In questo modo si porta a compimento un percorso iniziato tre anni fa, nel 2018, quando servizi sociali del Comune e Asl hanno cominciato ad affrontare in maniera condivisa singoli casi di estrema fragilità. In particolare il tema dell'abitare come mezzo per il raggiungimento di una progressiva autonomia e reinclusione sociale è stato al centro di una serie di progetti portati avanti anche insieme a Erp: l'abitare supportato in comune, che ha messo a disposizione due appartamenti a Santa Maria del Giudice per uomini soli, per i quali la vita n comune potesse rappresentare una forma di riabilitazione e recupero sociale. Lo stesso progetto è stato esteso alle donne sole, mettendo a disposizione un appartamento al Manichino di Saltocchio. Ulteriori progetti di coabitazione hanno riguardato in modo specifico migranti vulnerabili fuoriusciti dal sistema di accoglienza in seguito a leggi nazionali e soggetti estremamente fragili con necessità di cura e assistenza quotidiana.
"Con questo atto – spiegano l'assessora alle politiche sociali Valeria Giglioli la consigliera con delega alla sanità Cristina Petretti – vogliamo definire in maniera rigorosa una serie di azioni integrate, con l'obbiettivo di mettere a sistema un metodo di lavoro nuovo basato su un approccio multidisciplinare in grado di fornire risposte in termini di salute e inclusione sociale a persone che presentano bisogni complessi. Il lavoro di équipe è l'unica risposta efficace nei confronti di situazioni di fragilità estrema, divenute ancora più pressanti in periodo di pandemia. La collaborazione avviata con la Asl va in questa direzione: superare la rigida divisione in settori e campi d'azione diversi, in modo che la persona possa essere presa in carico nella complessità ed unicità della propria condizione clinica e sociale. Questo approccio, peraltro, ci vede perfettamente in linea con le indicazioni contenute nel Piano nazionale di ripresa e resilienza".

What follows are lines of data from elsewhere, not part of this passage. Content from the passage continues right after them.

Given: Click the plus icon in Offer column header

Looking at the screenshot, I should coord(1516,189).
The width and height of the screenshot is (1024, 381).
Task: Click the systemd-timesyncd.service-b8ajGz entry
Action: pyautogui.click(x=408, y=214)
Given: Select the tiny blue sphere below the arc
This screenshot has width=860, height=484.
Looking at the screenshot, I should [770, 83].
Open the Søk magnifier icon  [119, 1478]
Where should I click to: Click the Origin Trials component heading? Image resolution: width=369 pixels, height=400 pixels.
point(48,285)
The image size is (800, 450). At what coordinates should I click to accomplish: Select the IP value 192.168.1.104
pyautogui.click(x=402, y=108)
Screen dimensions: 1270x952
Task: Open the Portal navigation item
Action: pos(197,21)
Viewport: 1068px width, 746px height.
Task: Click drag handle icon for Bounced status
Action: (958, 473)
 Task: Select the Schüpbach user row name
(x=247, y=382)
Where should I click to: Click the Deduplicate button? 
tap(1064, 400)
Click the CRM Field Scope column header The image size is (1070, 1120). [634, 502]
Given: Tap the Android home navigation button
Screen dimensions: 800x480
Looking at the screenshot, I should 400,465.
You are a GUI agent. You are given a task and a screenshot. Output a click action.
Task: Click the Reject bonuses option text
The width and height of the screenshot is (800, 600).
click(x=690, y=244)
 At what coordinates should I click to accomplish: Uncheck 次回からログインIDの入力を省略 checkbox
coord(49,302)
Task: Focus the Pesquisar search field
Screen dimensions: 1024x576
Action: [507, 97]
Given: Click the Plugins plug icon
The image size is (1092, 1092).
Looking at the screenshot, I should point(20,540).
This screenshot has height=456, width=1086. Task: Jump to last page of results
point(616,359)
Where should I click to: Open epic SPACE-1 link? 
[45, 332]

Concretamente, sulla base del nuovo protocollo che il Comune si è impegnato a presentare e condividere nell'ambito della conferenza zonale della Piana di Lucca, Comune e Asl dovranno definire insieme assetti organizzativi e procedure che serviranno a prendere in carico congiuntamente la persona, a valutarne i bisogni socio-sanitari e a stabilire un Piano assistenziale individualizzato (Pai) che possa favorirne la salute e al contempo imposti un percorso di graduale autonomia.